Additionally, the warrant affidavit is sufficient under United States v. Leon, 468 U.S. 897, 104 S. Ct. 3405, 82 L. Ed. 2d 677 (1984), to allow for the application of the good-faith exception.[1]See State v. Garcia, 503 So. 2d 347 (Fla. 5th DCA), review denied, 511 So. 2d 298 (Fla. 1987); State v. Wildes, 468 So. 2d 550 (Fla. 5th DCA 1985).

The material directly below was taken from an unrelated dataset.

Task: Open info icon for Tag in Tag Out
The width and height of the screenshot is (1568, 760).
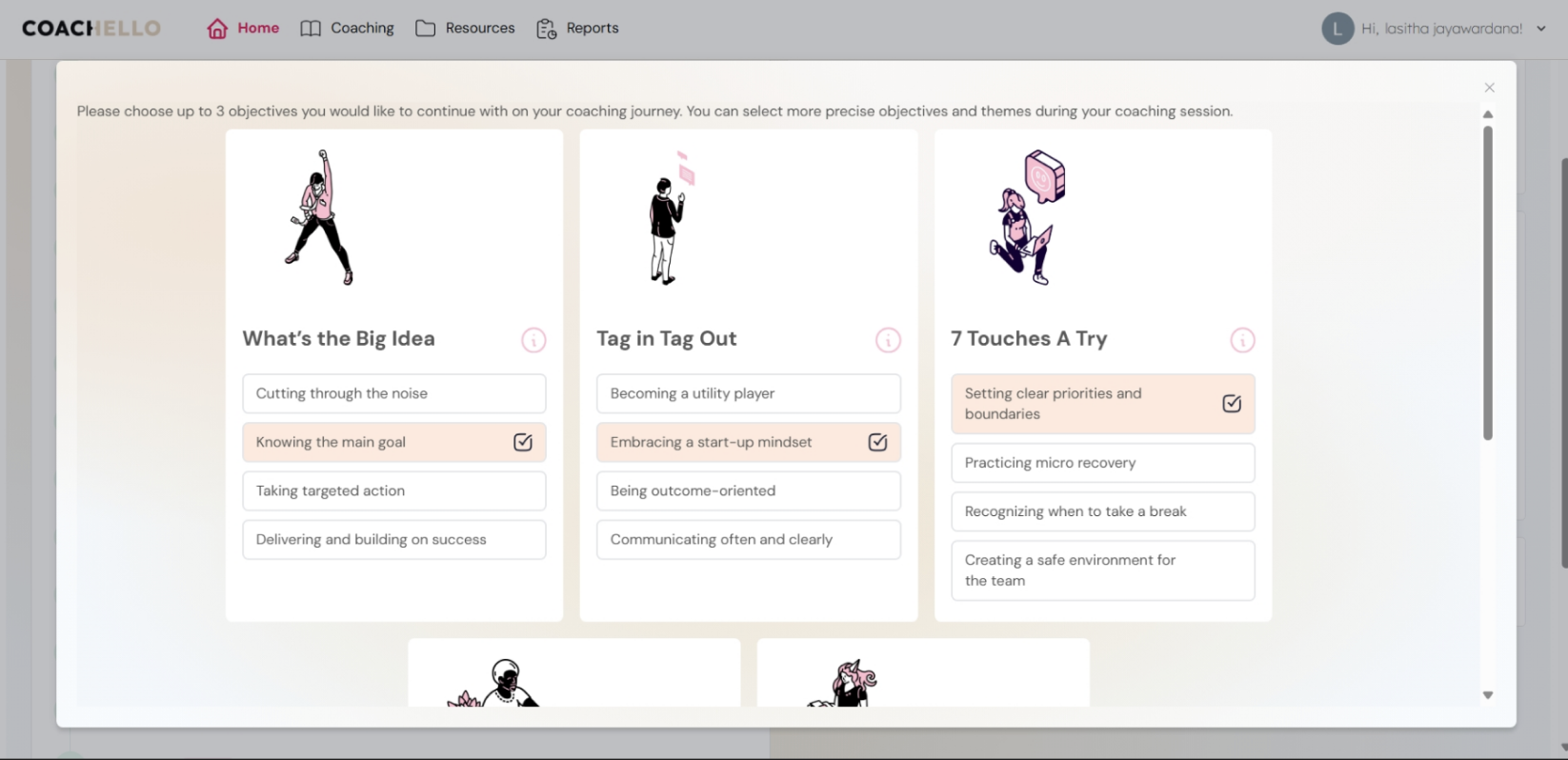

Accordingly, the order of suppression entered below is reversed and the cause remanded for further proceedings in accordance with this opinion.
REVERSED and REMANDED.
ORFINGER and DANIEL, JJ., concur.
NOTES
[1] In Leon, the Court held that the good faith exception would not apply in the following circumstances:
Suppression therefore remains an appropriate remedy if the magistrate or judge in issuing a warrant was misled by information in an affidavit that the affiant knew was false or would have known was false except for his reckless disregard of the truth. Franks v. Delaware, 438 U.S. 154, 98 S. Ct. 2674, 57 L. Ed. 2d 667 (1978). The exception we recognize today will also not apply in cases where the issuing magistrate wholly abandoned his judicial role in the manner condemned in Lo-Ji Sales, Inc. v. New York, 442 U.S. 319, 99 S. Ct. 2319, 60 L. Ed. 2d 920 (1979); in such circumstances, no reasonably well trained officer should rely on the warrant. Nor would an officer manifest objective good faith in relying on a warrant based on an affidavit `so lacking in indicia of probable cause as to render official belief in its existence entirely unreasonable.' Brown v. Illinois, 422 U.S. 590 at 610-611, 95 S.Ct. [2254] at 2265-2266 [45 L. Ed. 2d 416 (1975)] (POWELL, J., concurring in part); see Illinois v. Gates, supra, 462 U.S. 213 at 263-264, 103 S.Ct. [2317] at 2345-2346 (WHITE, J., concurring in the judgment). Finally, depending on the circumstances of the particular case, a warrant may be so facially deficient i.e., in failing to particularize the place to be searched or the things to be seized that the executing officers cannot reasonably presume it to be valid. Cf. Massachusetts v. Sheppard, 468 U.S., at 988-991, 104 S.Ct., at 3428-3430.
Id. at 928, 104 S.Ct. at 3421.
The dates of the controlled drug buys are clearly spelled out in the affidavit herein. This distinguishes the instant case from Dixon v. State, 511 So. 2d 1094 (Fla. 2d DCA 1987), relied on by the defendant in support of her claim that Leon is inapplicable.